I businessman non mancano di creatività. Tra le iniziative spicca il Nablus shopping festival, inaugurato dal premier palestinese Salam Fayyad il 15 luglio: concerti la sera, negozi aperti fino a mezzanotte, migliaia di turisti, soprattutto arabi israeliani, attratti dai prezzi convenienti delle merci. In occasione del festival è stato aperto, il 21 giugno, anche "Cinema City", il primo cinema a Nablus da oltre 20 anni. La moderna sala proietta quattro film al giorno. «La maggior parte dei clienti, ragazzi, non è mai stata al cinema. Eppure un tempo Nablus era la capitale del cinema palestinese», precisa il direttore Bashir Mazen. «L’investimento è stato di due milioni di dollari - racconta Farouq Masri, figlio di uno dei proprietari - ma è un progetto unico». Che dire poi del nuovo centro benessere? Adagiato su una collina che domina la città l’Ajat club è una struttura dotata di ogni comfort, piscina all’aperto, palestra, sauna, massaggi. Un’altra iniziativa degli imprenditori locali. «L’investimento - spiega Omar Barham, azionista - è stato di 3,5 milioni di dollari. Ma la seconda fase è un hotel a cinque stelle, forse a fine 2010. Abbiamo già 1.500 iscritti al club, tra cui qualche occidentale».
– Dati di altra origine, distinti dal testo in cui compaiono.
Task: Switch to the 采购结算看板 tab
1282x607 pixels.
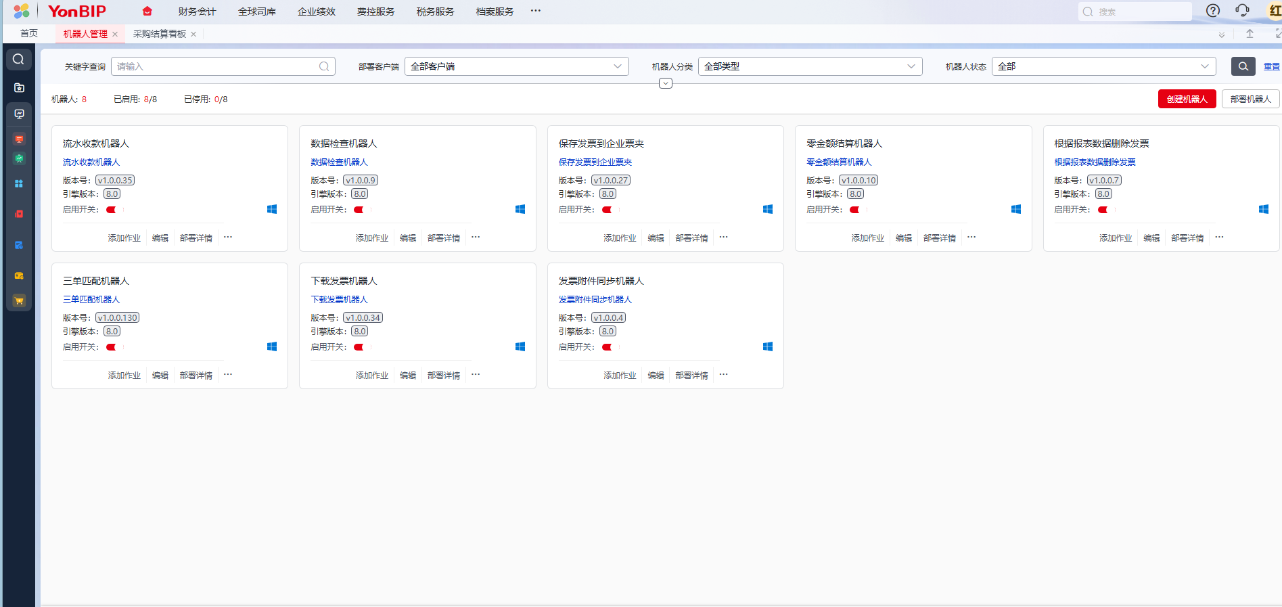Action: (x=160, y=34)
Qualche volto straniero in giro si vede. Tra gli occidentali illustri è ritornato anche Tony Blair, il capo del Quartetto per il Medio Oriente. «Il cambiamento si vede nell’attività economica della città. E questo perché i palestinesi stanno provvedendo bene alla sicurezza. La verità è che Nablus sta cambiando. Due anni fa non sarei potuto venire», ha dichiarato l’ex premier britannico. Due anni fa era la calda estate del 2007. A Nablus la situazione era tesa. In giugno Hamas aveva annientato le forze di Fatah divenendo signore della Striscia. Alcuni membri di Fatah furono giustiziati. A Nablus era subito scattata la rappresaglia di Fatah. Padroni della città i miliziani delle brigate dei martiri di al-Aqsa davano la caccia agli esponenti di Hamas: 25 uffici del movimento islamico vennero incendiati, qualcuno perse la vita, molti furono arrestati. Oggi le milizie non esistono più. La maggior parte dei combattenti fa parte delle forze di sicurezza. Una manovra inquadrata nell’amnistia voluta da Abu Mazen e coordinata con Israele. L’operazione che ha riportato la sicurezza a Fatah Land.
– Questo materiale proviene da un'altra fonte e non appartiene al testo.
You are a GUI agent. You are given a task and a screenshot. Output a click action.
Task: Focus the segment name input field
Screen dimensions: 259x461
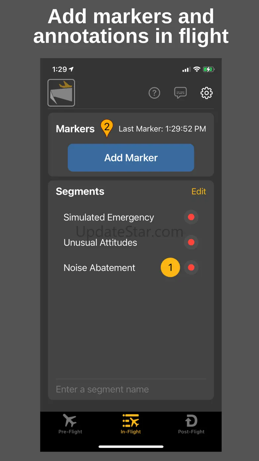pos(130,389)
Di Hamas non c’è più traccia. Eppure nelle elezioni amministrative del 2005, a Nablus su 15 consiglieri comunali Hamas ne aveva piazzati ben 13. Il sindaco aveva ottenuto il 73% dei voti. «Io non sono di Hamas- si difende il sindaco - sono stato eletto in una lista di coalizione in cui figurava anche Hamas. Certo Hamas non può più svolgere attività politica». Il decalogo allora ideato dagli avversari di Hamas resta in vigore: è vietato esporre bandiere, sono banditi raduni pubblici tv e radio. «Se dicessi che mi piace Hamas, il mio business sarebbe distrutto. Rischierei perfino l’arresto. Meglio stare zitti e godersi il buon momento», confessa un simpatizzante.